Setup C (180 ml of seaweed extract) has a mean score of 3, this implies that it’s solubility is average and Setup D (Commercial Plastic) with a score of 1 which means that it is not soluble.
Table 2.2 The ANOVA Table of the Water Solubility of the Plastics
Source of Variation Sum of Square df Mean Square F
Between 18 3 6 0 Within 0 8 0 Total 18 11 The ANOVA table shows the F (^) computed value which is 0 and in comparison to the F (^) tabular value which is 4.07, it is apparent that the F^ tabular value is greater than the F^ computed value. The null hypothesis is accepted and there is no significant difference between the water solubility of the products in all setups. It implies that setups A, B, C, D have no distinction in terms of water solubility.

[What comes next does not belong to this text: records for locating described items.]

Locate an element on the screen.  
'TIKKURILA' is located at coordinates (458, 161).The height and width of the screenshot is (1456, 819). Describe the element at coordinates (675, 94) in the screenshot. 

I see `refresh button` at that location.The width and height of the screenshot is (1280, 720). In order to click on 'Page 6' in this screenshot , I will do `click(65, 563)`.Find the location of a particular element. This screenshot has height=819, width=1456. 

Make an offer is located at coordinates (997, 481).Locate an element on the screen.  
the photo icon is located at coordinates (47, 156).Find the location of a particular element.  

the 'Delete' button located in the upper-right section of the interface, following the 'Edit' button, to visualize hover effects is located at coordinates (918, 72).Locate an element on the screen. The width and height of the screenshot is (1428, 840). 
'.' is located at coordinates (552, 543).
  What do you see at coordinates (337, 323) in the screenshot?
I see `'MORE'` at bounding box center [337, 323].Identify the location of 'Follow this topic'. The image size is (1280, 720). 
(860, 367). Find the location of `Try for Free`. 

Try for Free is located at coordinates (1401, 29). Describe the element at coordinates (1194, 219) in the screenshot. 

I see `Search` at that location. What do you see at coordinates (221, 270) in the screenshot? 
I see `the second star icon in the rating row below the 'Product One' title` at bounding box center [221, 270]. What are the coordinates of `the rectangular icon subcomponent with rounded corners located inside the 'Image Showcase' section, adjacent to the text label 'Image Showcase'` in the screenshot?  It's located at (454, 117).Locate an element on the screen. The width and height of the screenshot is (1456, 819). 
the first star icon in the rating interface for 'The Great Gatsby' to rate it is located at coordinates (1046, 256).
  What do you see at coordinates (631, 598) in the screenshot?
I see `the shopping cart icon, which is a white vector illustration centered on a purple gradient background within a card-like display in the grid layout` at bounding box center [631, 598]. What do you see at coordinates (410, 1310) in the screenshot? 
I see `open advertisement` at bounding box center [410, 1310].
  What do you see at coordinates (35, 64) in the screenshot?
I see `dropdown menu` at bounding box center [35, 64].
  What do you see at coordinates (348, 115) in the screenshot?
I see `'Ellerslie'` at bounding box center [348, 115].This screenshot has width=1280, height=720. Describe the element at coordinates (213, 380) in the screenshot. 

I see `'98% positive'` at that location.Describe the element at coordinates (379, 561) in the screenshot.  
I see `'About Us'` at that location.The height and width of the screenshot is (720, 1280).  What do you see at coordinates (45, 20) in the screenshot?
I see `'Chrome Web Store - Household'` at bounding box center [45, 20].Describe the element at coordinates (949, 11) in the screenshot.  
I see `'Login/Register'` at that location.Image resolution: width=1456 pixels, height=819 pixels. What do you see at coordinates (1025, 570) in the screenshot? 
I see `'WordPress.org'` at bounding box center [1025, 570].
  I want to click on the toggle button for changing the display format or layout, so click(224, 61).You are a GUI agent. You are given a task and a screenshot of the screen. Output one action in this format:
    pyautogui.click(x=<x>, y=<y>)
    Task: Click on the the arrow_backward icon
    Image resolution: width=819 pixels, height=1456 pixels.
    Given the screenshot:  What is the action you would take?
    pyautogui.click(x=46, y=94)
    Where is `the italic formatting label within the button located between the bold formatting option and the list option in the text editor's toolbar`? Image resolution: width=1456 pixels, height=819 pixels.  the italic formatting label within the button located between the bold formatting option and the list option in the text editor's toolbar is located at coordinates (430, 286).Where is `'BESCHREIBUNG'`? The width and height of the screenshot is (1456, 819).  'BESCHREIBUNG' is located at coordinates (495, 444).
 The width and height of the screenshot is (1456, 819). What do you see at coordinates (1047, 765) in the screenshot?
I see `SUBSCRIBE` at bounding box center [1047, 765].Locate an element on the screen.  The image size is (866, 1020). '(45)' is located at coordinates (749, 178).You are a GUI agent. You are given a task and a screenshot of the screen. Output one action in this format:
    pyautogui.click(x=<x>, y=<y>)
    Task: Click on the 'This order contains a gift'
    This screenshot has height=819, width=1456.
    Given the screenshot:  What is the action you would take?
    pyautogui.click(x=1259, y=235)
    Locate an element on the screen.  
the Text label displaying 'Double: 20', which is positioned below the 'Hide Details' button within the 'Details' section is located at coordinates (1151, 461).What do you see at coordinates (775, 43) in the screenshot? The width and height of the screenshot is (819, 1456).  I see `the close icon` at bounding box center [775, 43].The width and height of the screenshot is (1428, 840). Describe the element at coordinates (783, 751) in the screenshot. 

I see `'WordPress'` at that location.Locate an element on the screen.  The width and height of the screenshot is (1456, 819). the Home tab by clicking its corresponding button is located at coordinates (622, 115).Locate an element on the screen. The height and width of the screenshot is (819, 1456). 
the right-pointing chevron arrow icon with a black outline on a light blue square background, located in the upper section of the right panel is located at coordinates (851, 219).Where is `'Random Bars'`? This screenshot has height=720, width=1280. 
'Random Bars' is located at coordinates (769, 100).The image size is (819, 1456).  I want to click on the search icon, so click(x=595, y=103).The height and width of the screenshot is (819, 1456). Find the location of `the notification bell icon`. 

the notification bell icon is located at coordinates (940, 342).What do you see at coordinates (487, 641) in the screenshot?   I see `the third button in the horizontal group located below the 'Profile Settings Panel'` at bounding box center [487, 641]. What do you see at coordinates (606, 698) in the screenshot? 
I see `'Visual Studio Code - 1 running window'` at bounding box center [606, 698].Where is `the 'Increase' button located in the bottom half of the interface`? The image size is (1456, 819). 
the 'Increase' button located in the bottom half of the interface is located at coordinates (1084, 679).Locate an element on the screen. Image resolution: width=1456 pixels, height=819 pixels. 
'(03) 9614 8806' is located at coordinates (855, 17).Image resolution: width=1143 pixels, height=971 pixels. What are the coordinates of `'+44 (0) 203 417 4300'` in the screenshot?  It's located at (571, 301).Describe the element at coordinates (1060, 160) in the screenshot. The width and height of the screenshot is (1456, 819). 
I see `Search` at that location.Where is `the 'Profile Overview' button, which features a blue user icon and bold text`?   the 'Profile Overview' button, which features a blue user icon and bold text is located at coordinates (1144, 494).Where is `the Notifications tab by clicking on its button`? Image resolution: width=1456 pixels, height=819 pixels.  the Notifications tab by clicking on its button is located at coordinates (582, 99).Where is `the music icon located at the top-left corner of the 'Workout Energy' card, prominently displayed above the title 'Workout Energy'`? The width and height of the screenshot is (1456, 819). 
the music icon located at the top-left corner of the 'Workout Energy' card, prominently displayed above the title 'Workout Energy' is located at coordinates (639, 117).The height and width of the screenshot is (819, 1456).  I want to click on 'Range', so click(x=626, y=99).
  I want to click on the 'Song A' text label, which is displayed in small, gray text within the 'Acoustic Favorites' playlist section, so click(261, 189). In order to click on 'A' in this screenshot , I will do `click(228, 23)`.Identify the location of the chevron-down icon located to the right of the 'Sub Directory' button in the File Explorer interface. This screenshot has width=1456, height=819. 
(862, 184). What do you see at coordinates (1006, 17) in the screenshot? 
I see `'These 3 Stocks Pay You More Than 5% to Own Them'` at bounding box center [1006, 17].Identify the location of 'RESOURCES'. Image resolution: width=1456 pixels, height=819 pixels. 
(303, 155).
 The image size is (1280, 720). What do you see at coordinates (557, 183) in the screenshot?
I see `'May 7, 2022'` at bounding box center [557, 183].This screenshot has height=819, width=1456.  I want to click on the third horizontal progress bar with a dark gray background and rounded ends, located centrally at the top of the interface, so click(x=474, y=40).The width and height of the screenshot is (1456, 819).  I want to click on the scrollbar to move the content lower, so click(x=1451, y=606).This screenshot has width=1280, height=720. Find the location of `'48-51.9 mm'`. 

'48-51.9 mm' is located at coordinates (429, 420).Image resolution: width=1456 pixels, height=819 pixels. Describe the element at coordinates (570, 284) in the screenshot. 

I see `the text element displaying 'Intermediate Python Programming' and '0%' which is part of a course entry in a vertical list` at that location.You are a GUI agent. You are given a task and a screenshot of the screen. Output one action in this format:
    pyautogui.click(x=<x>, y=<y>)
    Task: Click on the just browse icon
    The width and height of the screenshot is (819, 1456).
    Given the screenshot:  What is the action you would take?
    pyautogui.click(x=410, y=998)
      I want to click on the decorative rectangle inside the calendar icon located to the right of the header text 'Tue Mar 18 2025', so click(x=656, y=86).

The study was conducted to determine the possibility and efficacy of seaweed (eucheuma spinosum) as biodegradable plastic. Four setups were included; A (60 ml of seaweed extract), B (120 ml of seaweed extract), C (180 ml of seaweed extract) are setups with varying amount of seaweed and setup D is the commercial plastic. This chapter presents the summary of the findings, the conclusion and the recommendations for further development of the study. Summary of Findings These are the main points of the results in the previous chapter based on the ratings on the determining factors of the possiblity and efficacy of seaweed as bioplastic. i. In the durability of the products, there is a significant difference between the products in all setups. It was determined that among the setups, Setup C and D (Commercial Plastic) were rated as very durable as it can hold the object (50 g and 100 g of sugar granules) at a duration of greater than 241 seconds or 5 minutes (Setup C; 32 minutes and Setup D; more than an hour) considering that their size is only 2 inches by 2 inches, followed by Setup B which has also a size of 2 inches by 2 inches was rated as durable as it can hold the object in 240 seconds or 4 minutes. Lastly, Setup A which has also a size of 2 inches by 2 inches was rated as the least durable among them as it can only hold the object for about 121- seconds.
ii. In the water solubility of the products, there is a significant difference between the products in all setups. It was determined that among the setups, Setup A and B are the most soluble as they dissolved in water in just 48 hours, followed by Setup C which was evaluated to have an average rating as it dissolved in water in 72 hours. Lastly, Setup D was rated as the least soluble among them as it cannot dissolve in water. All the setups have the same size which is 2 inches by 2 inches.
iii. In the biodegradability of the products, there is a significant difference between the products in all setups. It was determined that Setup A has the least needed time to decay, therefore it is the most biodegradable among the four setups. It was followed by Setup B and then Setup C and D got the same rating.
Conclusion Based on the results of the study, the following conclusions were drawn: i. Among the three setups that used seaweed, Setup C (180ml of seaweed extract) was the most durable, followed by Setup B (120 ml of seaweed extract) and Setup C (60ml of seaweed extract). It was concluded that as the amount of seaweed extract used increases, its durability also increases. Considering that these seaweed-based bioplastics only have glycerin and polyvinyl alcohol to enhance its strength, it is somewhat understandable that they don't have the same level of durability with the commercial plastic, however, the researchers believe that for the seaweed-based bioplastics' utilization to be expanded into a variety of applications it needs more improvement.